Oh give me a home, where the grizzly bears roam
Where the moose and the caribou play
Where nothing will grow, ’cause it’s covered with snow
From June to the following May
Home, home in the snow
Where it’s mild when it’s 90 below
The tundra for me, by the great Bering Sea
And the life of an old Sourdough.
I awoke on the plane yesterday as we descended over the Chugach mountain range, the towering peaks and sweeping valleys still topped with snow, glistening in the heat of the sun. Mountains stretched endlessly behind us; in the distance we could make out the expanse of the murky grey ocean and a sprawl of buildings spread along the coast. I imagined how my college friends would see it, those friends from places that you hear about, places where a lot goes on, where popular culture comes from. I stared down at the town, resting between the mountains and the water, the only thing close to a city for so many miles in every direction. A real middle of nowhere town, I imagined one would think. The few roads out of town only lead to wilder places. I watched from my window as the plane swooped down over Fire Island, over the stretches of mudflats and the coast of Kincaid Park. Forests were caught in a transition from brown to green, finally sprouting leaves after a cold winter, skies blue and hazy. I glimpsed the lakes on the West side, parked float planes lining their shores. Anchorage, Alaska. Home sweet home.
I stepped off the plane with remarkable energy for the length of the trip, breathed in the sweet, cold air of Alaskan springtime. That smell of all the trees going green, of the grass finally starting to grow, mixed with the crisp saltiness of the ocean – heavenly after the smoggy pollution of Europe. The lakes finally went out a couple weeks ago, my mom commented. Float plane season.
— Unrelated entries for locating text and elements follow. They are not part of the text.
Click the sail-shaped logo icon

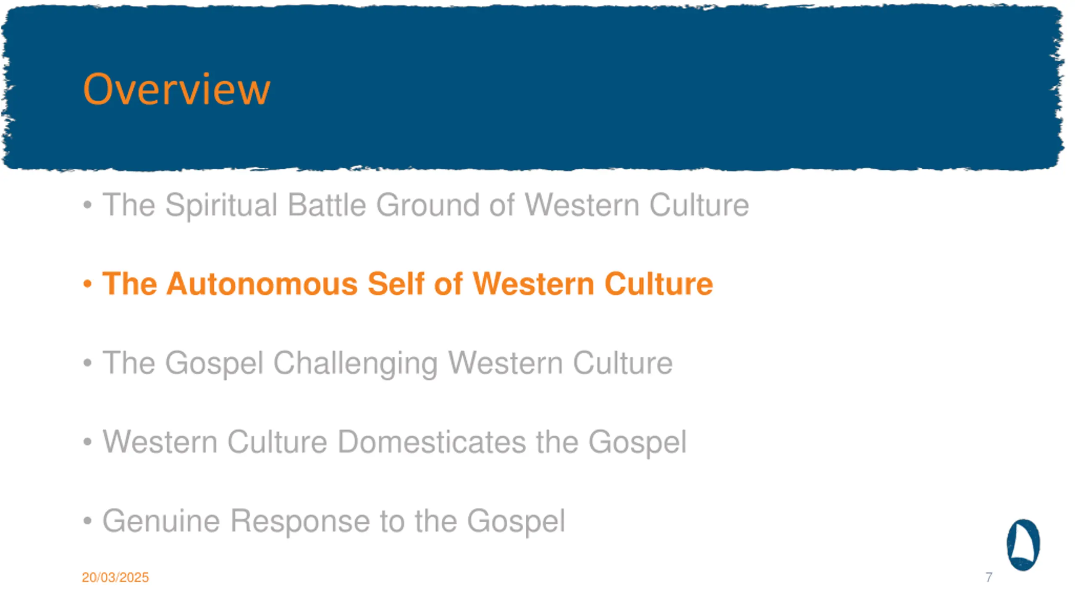click(1023, 545)
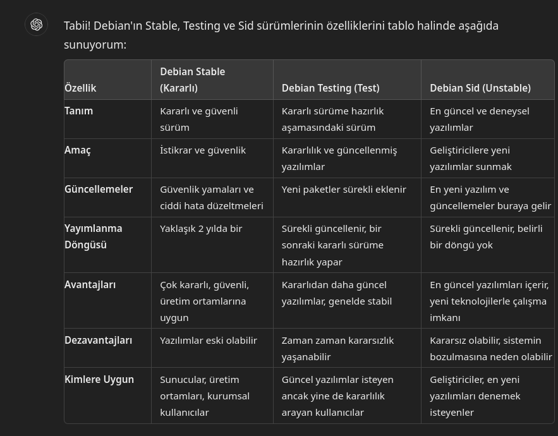Click the 'En güncel ve deneysel yazılımlar' cell
This screenshot has height=436, width=558.
click(480, 119)
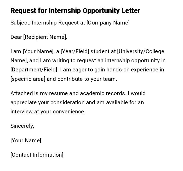Viewport: 183px width, 171px height.
Task: Select the [Year/Field] placeholder
Action: [x=75, y=51]
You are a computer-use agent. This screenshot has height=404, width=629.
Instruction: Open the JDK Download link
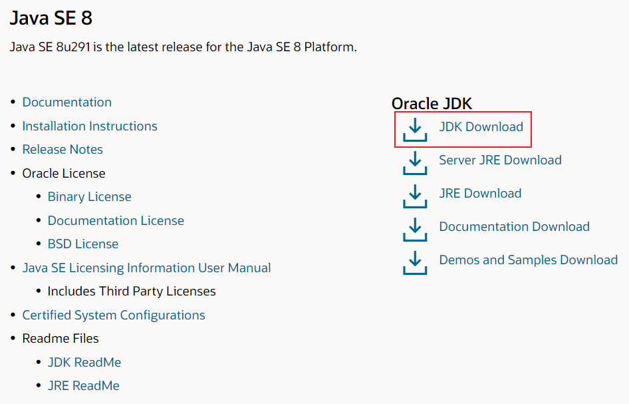point(481,126)
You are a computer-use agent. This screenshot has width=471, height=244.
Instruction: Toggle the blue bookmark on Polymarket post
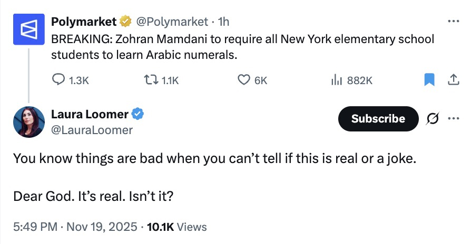(429, 80)
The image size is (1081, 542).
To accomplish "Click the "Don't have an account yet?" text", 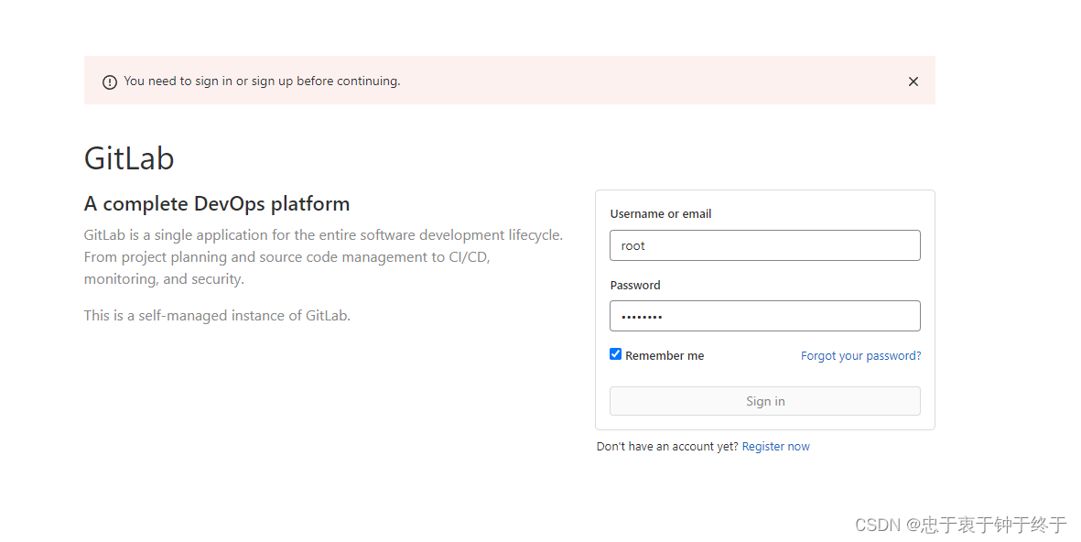I will (667, 447).
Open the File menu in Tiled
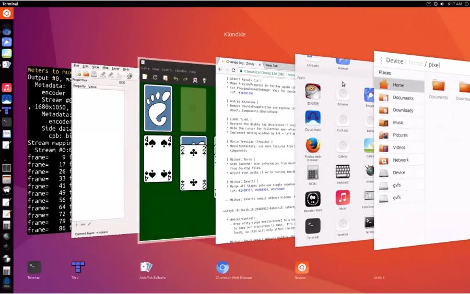 (x=76, y=67)
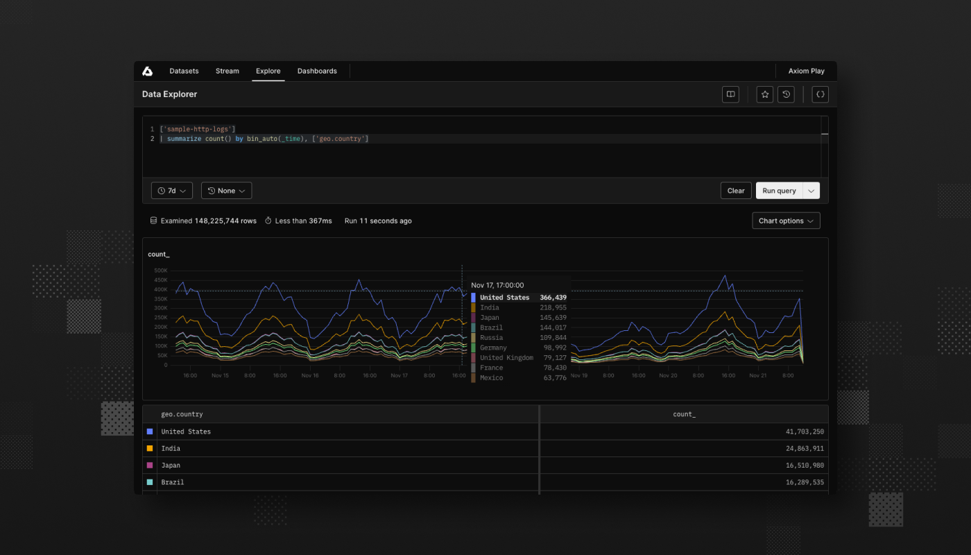Viewport: 971px width, 555px height.
Task: Open the 7d time range dropdown
Action: pos(171,190)
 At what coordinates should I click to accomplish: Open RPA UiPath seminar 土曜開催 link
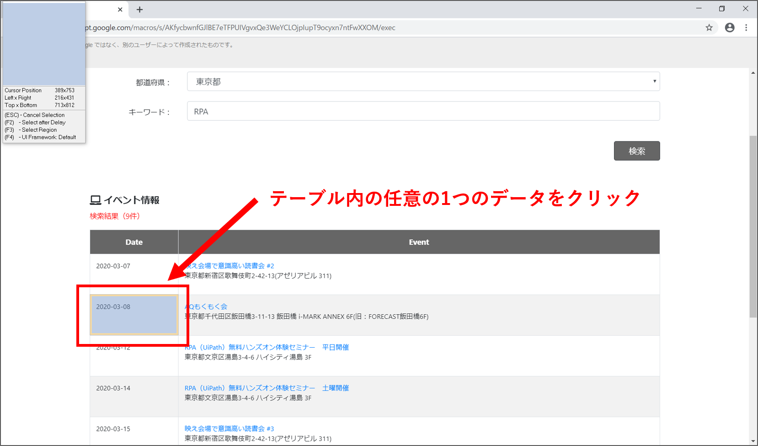click(x=267, y=388)
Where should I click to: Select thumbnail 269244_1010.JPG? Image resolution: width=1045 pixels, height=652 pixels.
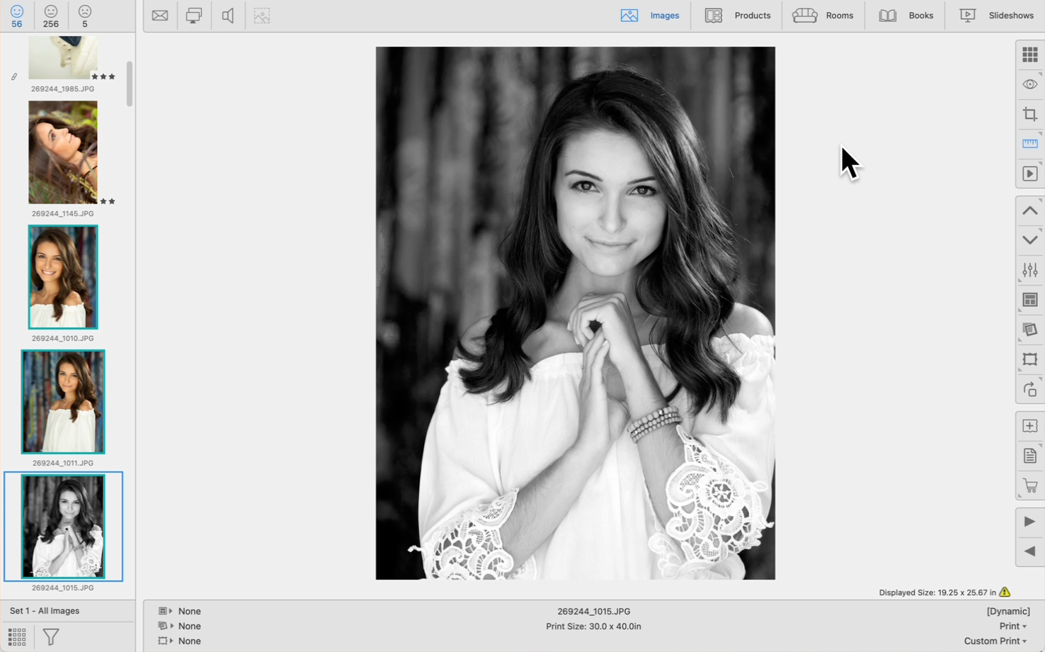63,277
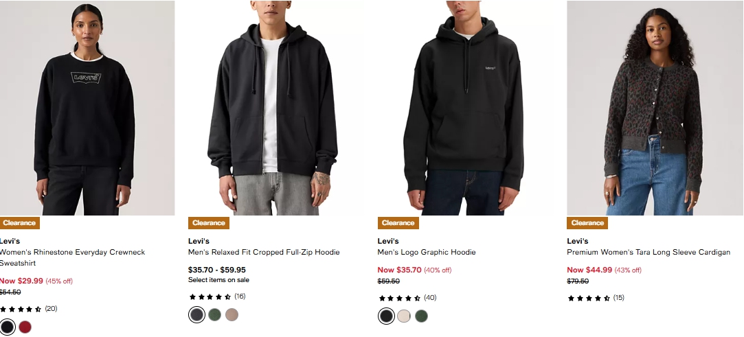Open Premium Women's Tara Long Sleeve Cardigan title
Screen dimensions: 744x337
coord(648,252)
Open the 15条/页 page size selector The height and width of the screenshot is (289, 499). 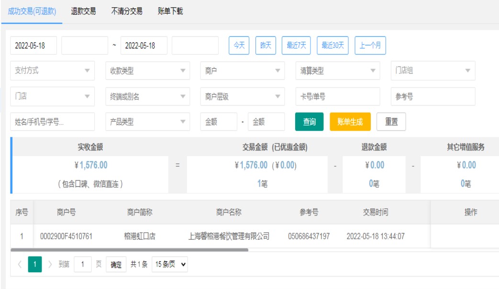coord(170,264)
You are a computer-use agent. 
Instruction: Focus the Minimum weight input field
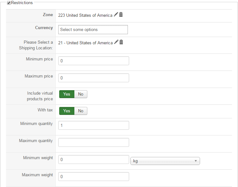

At home, Nic came over and everyone sat around the kitchen counter, swapping stories and news and pieces of Alaskana. Devin recounted seeing a beautiful, glossy black bear chasing a moose through our back yard, and complained about the current state of the mountains. Too much snow to hike, not enough to ski, he lamented. Nic told about his time on jury duty, and how his group included someone from Kodiak. Everyone was asking if he had any king crab or salmon he’d like to trade for some moose, he told us. My mom explained to me that while she’s at a wedding in the Lower 48, I’d have to take her flowers inside at night, because you know what they say, you can’t guarantee it won’t freeze until at least June 1st. My dad showed pictures of recent glacier skiing and mountain biking in Denali. Finally, home in the arctic. I fell asleep in the broad daylight of summer evenings, listening to the rustle of leaves and the music of wind chimes.